Blog | Cybersecurity & IT
August 28, 2024

The value of OCSF from the point of view of a data scientist

Table of Contents

Data can come in all shapes and sizes. As the “data guy” here at DataBee® (and the “SIEM guy” in a past life), I’ve worked plenty with logs and data feeds in different formats, structures, and sizes delivered using different methods and protocols.  From my experience, when data is inconsistent and lacks interoperability, I’m spending most of my time trying to understand the schema from each product vendor and less time on showing value or providing insights that could help other teams.

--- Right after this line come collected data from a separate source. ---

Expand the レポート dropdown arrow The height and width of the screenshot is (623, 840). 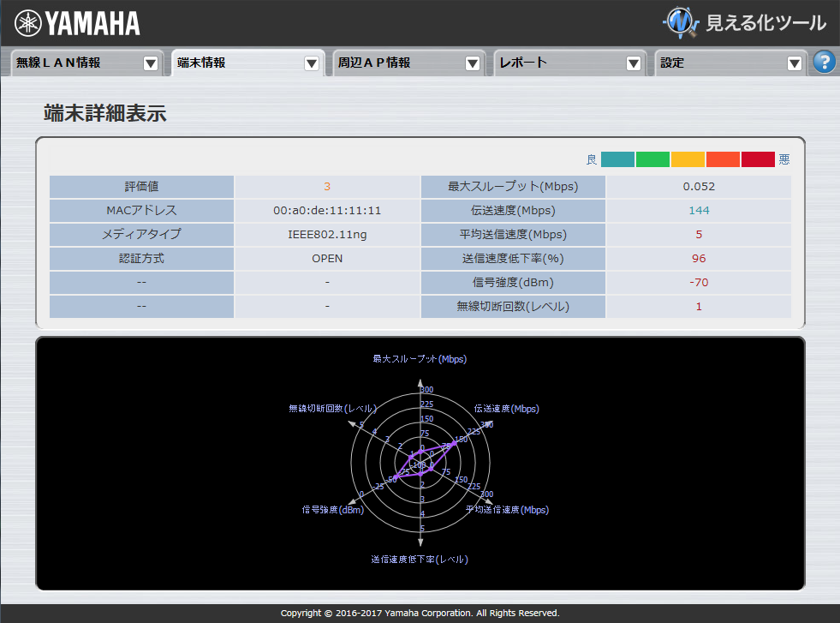tap(634, 62)
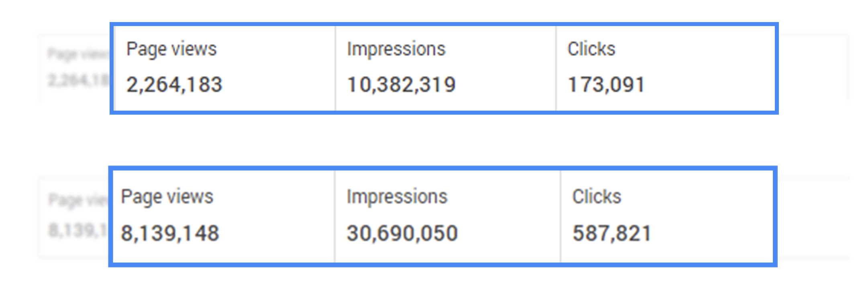This screenshot has width=868, height=291.
Task: Select the bottom Impressions value 30,690,050
Action: pyautogui.click(x=402, y=233)
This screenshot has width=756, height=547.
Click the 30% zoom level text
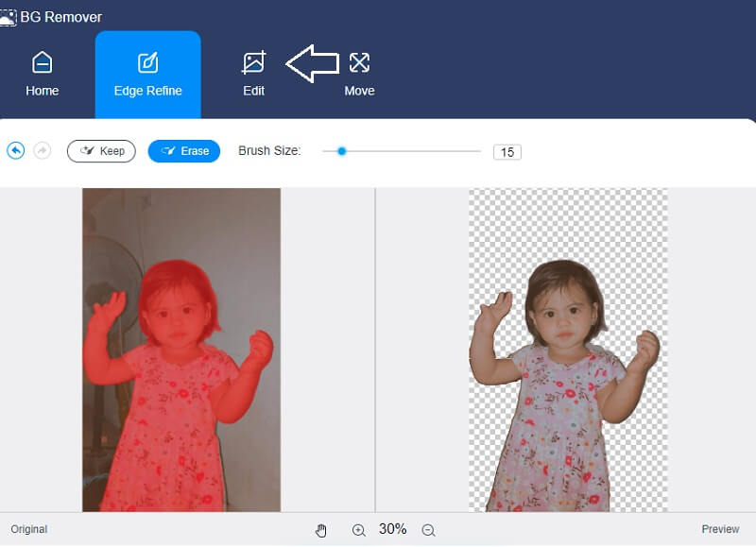(393, 529)
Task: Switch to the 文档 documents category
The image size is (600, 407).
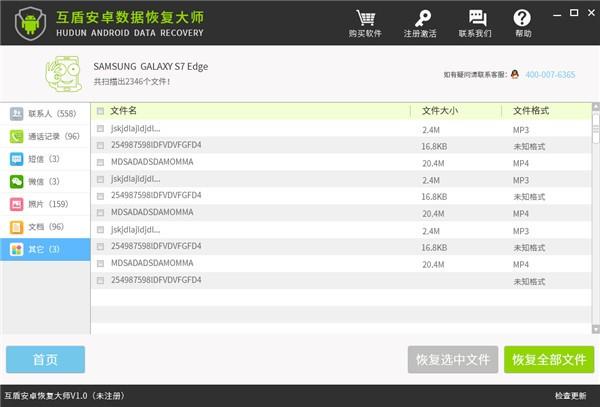Action: click(x=45, y=227)
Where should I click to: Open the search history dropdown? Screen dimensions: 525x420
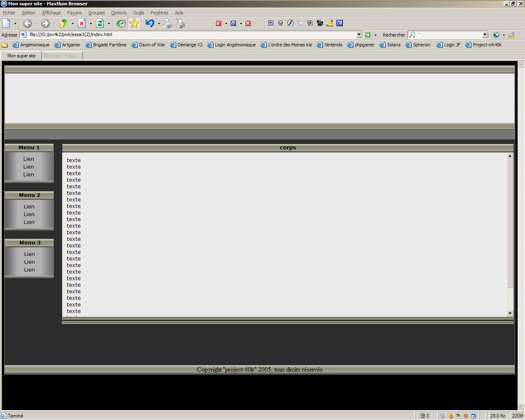point(485,35)
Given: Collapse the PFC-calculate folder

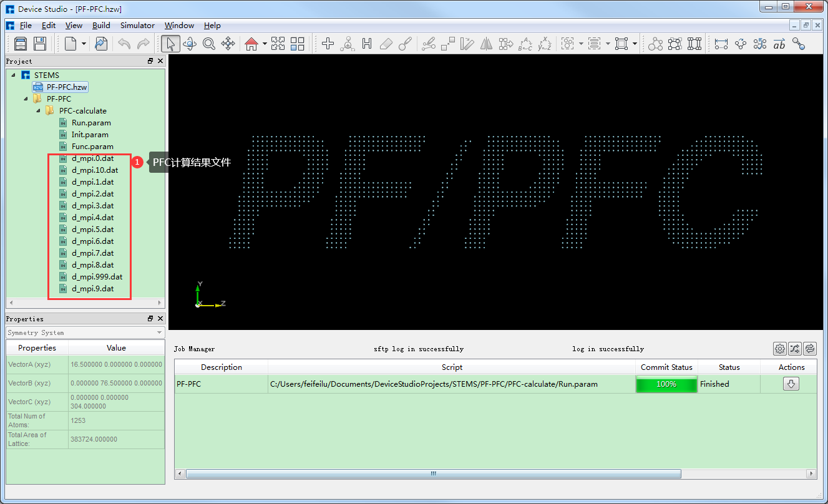Looking at the screenshot, I should [39, 111].
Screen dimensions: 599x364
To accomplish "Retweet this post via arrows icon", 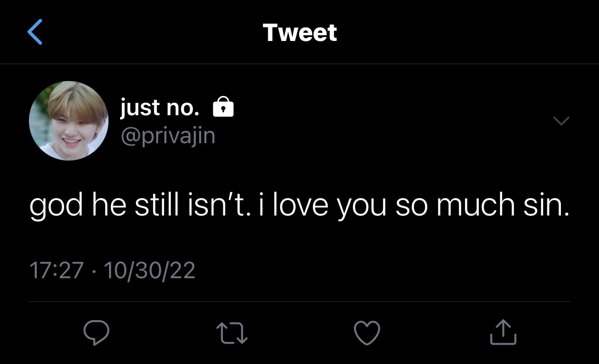I will (231, 333).
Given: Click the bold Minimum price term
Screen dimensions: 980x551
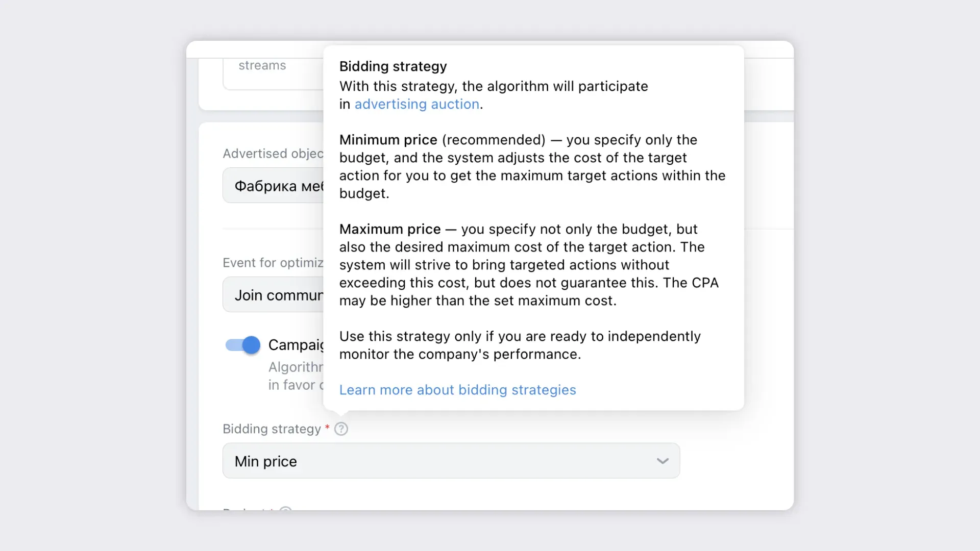Looking at the screenshot, I should [x=388, y=140].
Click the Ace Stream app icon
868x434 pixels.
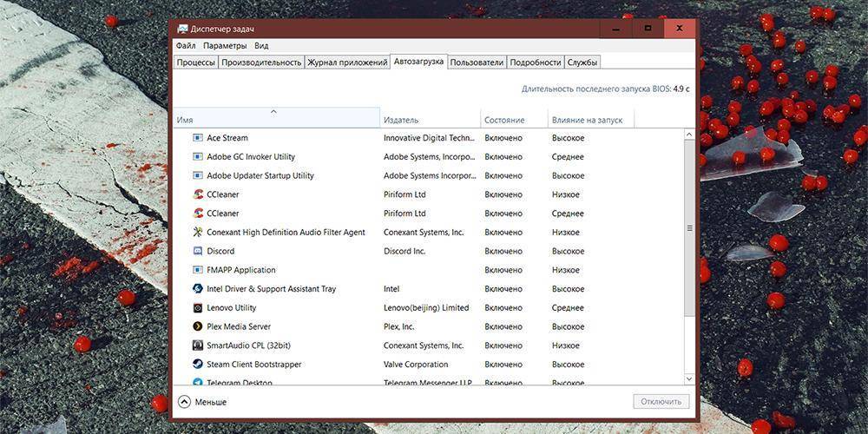198,138
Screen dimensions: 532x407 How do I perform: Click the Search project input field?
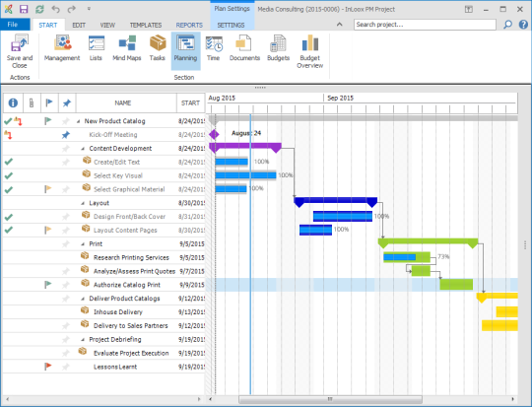[x=425, y=25]
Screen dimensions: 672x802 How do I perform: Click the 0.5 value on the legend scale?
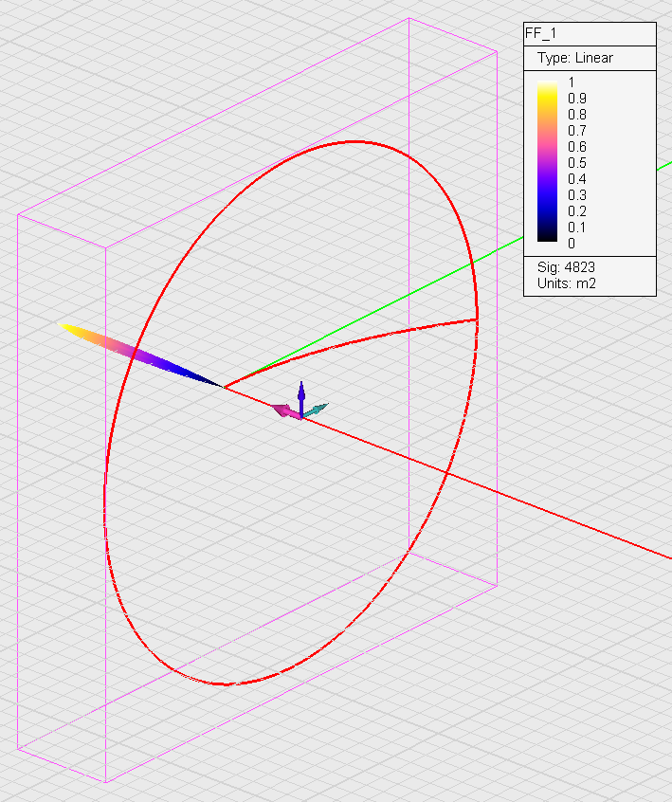576,163

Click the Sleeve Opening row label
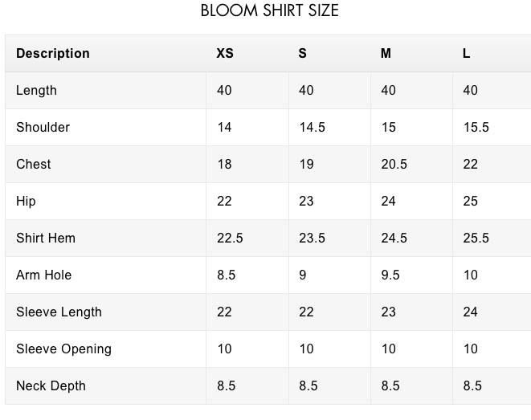pyautogui.click(x=63, y=349)
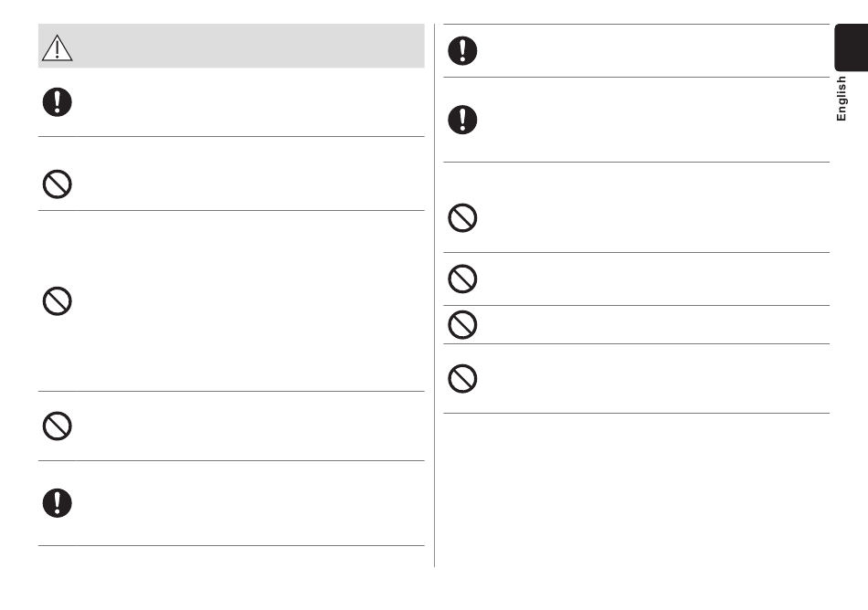Click the bottom separator line of the left column

point(231,546)
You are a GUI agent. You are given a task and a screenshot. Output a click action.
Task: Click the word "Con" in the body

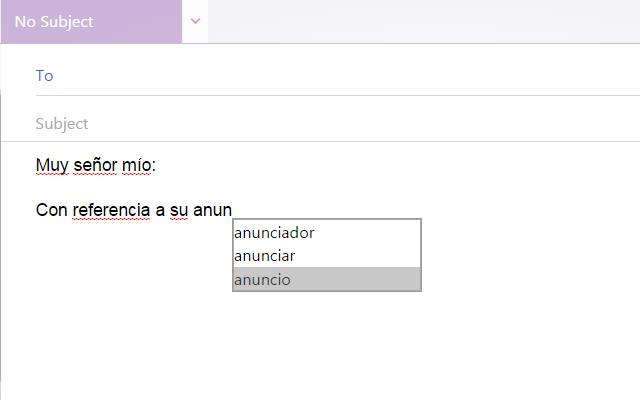tap(52, 210)
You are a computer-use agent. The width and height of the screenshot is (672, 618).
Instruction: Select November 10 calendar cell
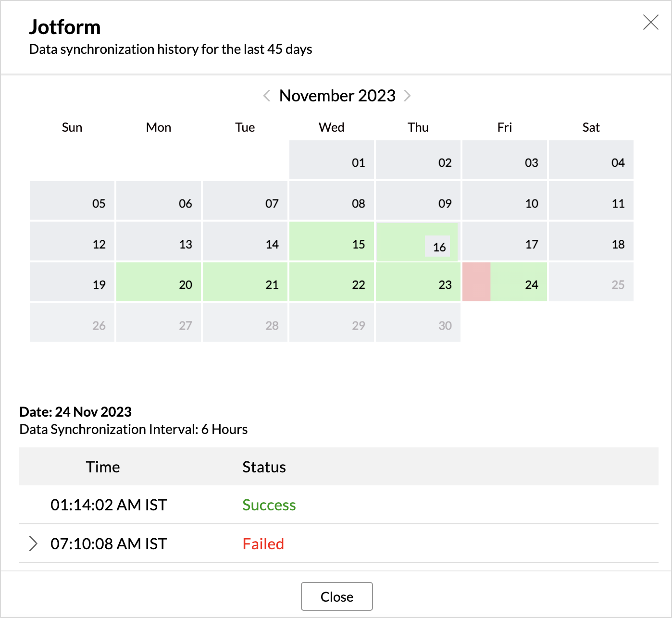click(505, 201)
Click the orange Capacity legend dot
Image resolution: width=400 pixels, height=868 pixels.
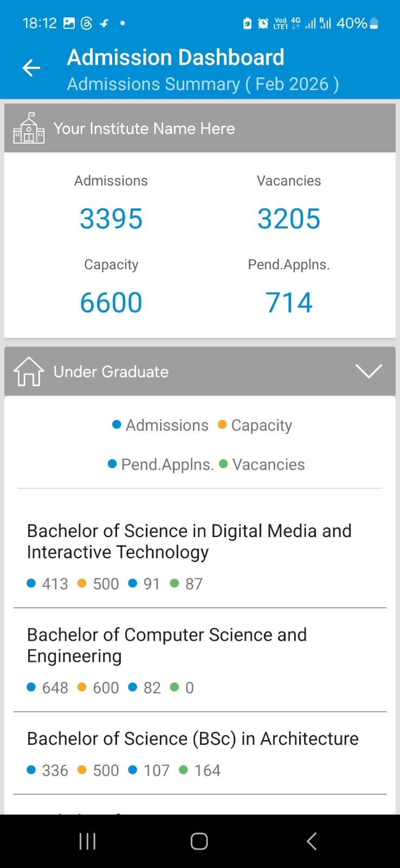click(222, 425)
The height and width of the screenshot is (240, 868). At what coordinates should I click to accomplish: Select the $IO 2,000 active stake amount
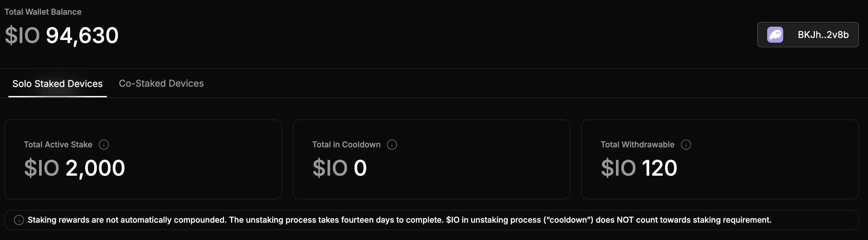(74, 168)
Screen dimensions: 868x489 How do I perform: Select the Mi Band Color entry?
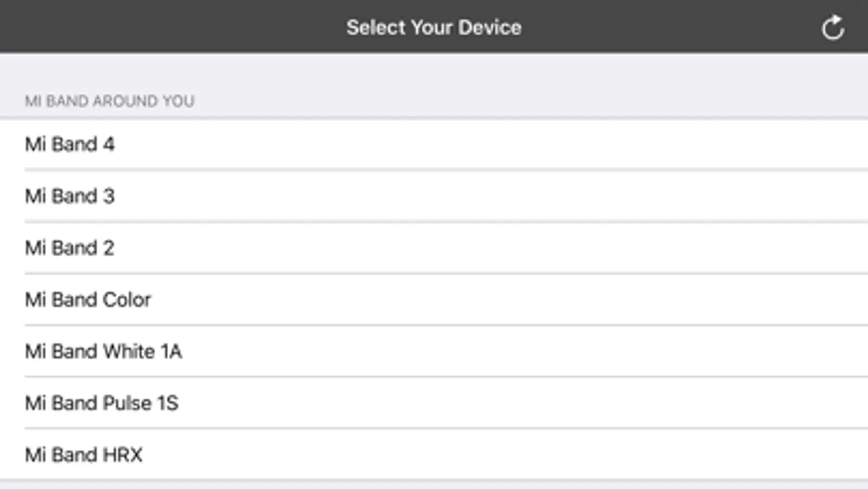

That’s why I’ve become involved in the Open Cybersecurity Schema Framework (OCSF) community. OCSF is an emerging but highly collaborative schema that aims to standardize security and security-related data to improve consistency, analysis, and collaboration.  In this blog, I will explain why I believe OCSF is the best choice for your data lake.

The problem of inconsistency

When consuming enterprise IT and cybersecurity data from disparate sources, most of the concepts are the same (like an IP address or a hostname or a username) but each vendor may use a different schema (like the property names) as well as sometimes different ways to represent that data. 

Example: How different vendors represent a username field 

Vendor Raw Schema Representation
Vendor A (Firewall) user.name
Vendor B (SIEM) username
Vendor C (Endpoint) usr_name
Vendor D (Cloud) identity.user

Even if the same property name is used, sometimes the range of values or classifications might vary. 

Example: How different vendors represent “Severity” with different value ranges 

Vendor Raw Schema Representation Possible Values
Vendor A (Firewall) severity low, medium, high
Vendor B (SIEM) severity 1 (critical), 2 (high), 3 (medium), 4 (low)
Vendor C (Endpoint) severity info, warning, critical
Vendor D (Cloud) severity 0 (emergency) through 7 (debug)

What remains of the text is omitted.